A estas importantes contextualizações temáticas, cabe a inclusão da ideia do território adscrito a UBS como lugar de efetivação de práticas de cuidar orientados por uma dimensão epidemiológica. Neste ponto, o Relatório Anual de Vigilância Epidemiológica publicado em 2023 pela Coordenadoria Geral de Vigilância em Saúde do Estado de Roraima, aponta que a capital Boa Vista teve a maior taxa de detecção do HIV em gestantes equivalente a 11,97 (por 1000/nascidos vivos) no ano de 2021 e de 14,89 (por 1000/nascidos vivos) no ano de 2022. Quanto a sífilis em gestante, foram notificados 448 casos no ano de 2021 e 466 casos no ano de 2022, representando um aumento de 4 % no número de notificações de um ano para outro. Os casos de Infecções Sexualmente Transmissíveis (IST), totalizaram 2.255 casos em 2021 e 2.193 em 2022. Os agravos mais expressivos foram a síndrome do corrimento cervical em mulheres, Candidíase e afeções inflamatórias da vagina e da vulva.10

Com base nas acepções socioculturais e epidemiológicos que influenciam as práticas do cuidar no território, é reconhecido aqui a necessidade de enfermeiros capazes de integrar múltiplos papéis no âmbito da AB. Dentre eles destacam-se a gestão, assistência, controle social e educação em saúde como pilares elementares da produção de cuidado em saúde resolutiva no território.11) Face aos temas postos, emerge a seguinte questão norteadora deste estudo: quais são as práticas de cuidar produzidas no território por enfermeiros da atenção básica? Nas linhas deste questionamento, apresenta-se o seguinte objetivo: identificar as práticas de cuidar produzidas por enfermeiros da atenção básica no território.

Método

Trata-se de um estudo exploratório-descritivo com abordagem qualitativa. Do ponto de vista paradigmático esta perspectiva metodológica pode ser definida como uma abordagem sistemática e subjetiva para descrever ou compreender experiências de vida e dar-lhes sentido. É utilizada para diversos fins: obter uma compreensão global de um fenómeno ou situação; estudar a profundidade, riqueza e complexidade dos fenômenos; compreender experiências humanas, processos ou cultura de grupo e como estes são vivenciados pelas pessoas que os moldam.12

O estudo foi desenvolvido na rede básica do município de Boa Vista, capital do estado de Roraima, localizado no extremo norte do Brasil. A rede básica é composta por oito macro áreas que possuem um total de trinta e quatro UBS. Desta totalidade, o estudo selecionou por conveniência dez unidades geograficamente acessíveis situadas na macro área cinco e seis. O total de serviços foi definido pela saturação dos dados fornecidos pelos participantes selecionados para as entrevistas.

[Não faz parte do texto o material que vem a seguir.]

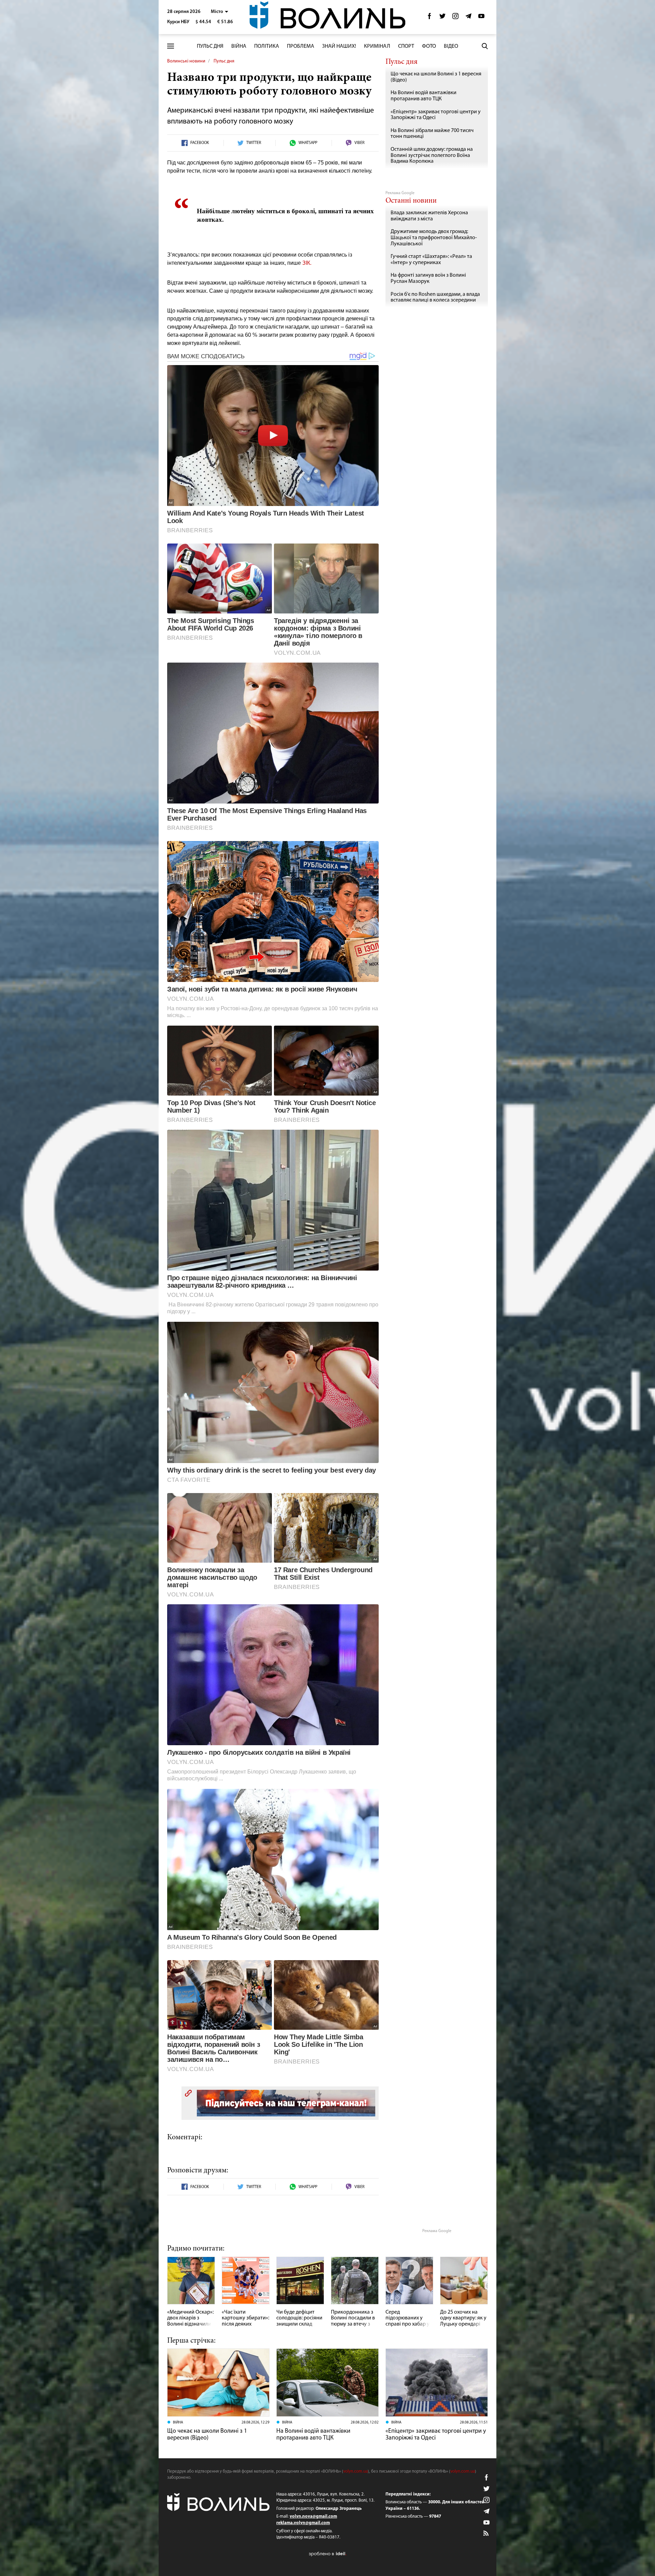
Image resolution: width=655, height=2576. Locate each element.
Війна (238, 46)
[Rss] (486, 2533)
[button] (219, 11)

O grupo social envolvido neste estudo foi constituído por quinze enfermeiros atuantes na AB dos quais oito aceitaram participar da produção dos dados. A seleção dos participantes obedeceu aos seguintes critérios de inclusão: enfermeiro(a) atuante na UBS há no mínimo seis meses, realizar visitas domiciliares mensais no território da sua unidade atestado por relatório de atividades da unidade e compor o quadro efetivo do funcionalismo municipal de Boa Vista. Foram excluídos enfermeiros(as) estrangeiros(as), profissionais afastados das atividades laborais por motivos médicos e férias. Tais critérios são justificados para garantir a seleção de participantes conhecedores das realidades regionais, territoriais e micro territoriais em que atuam, sobretudo na programação de ações de acordo com a necessidade da comunidade cuidada e alinhadas com os princípios e diretrizes do sistema de saúde brasileiro.

A coleta de dados foi realizada por uma entrevistadora, credenciada como estudante de enfermagem, gênero feminino e que foi treinada de forma teórica e prática quanto ao manejo de entrevistas qualitativas do tipo semiestruturada. Especificamente, a produção dos dados ocorreu durante os meses de dezembro de 2022 a fevereiro de 2023.

Primeiramente, foi feito um convite pessoal aos participantes da pesquisa e esclarecimento de emergentes dúvidas sobre a investigação. Em seguida, a entrevista foi agendada para data adequada ao entrevistado-entrevistadora em locais reservados da UBS o que incluiu consultórios de enfermagem, salas médicas e espaços de reuniões. Vencida esta etapa, os participantes foram informados quanto aos objetivos do estudo e posteriormente assinaram o termo de Consentimento Livre e Esclarecido (TCLE) e o Termo de Autorização de Gravação de Voz (TAGV), demonstrando anuência em participar das entrevistas.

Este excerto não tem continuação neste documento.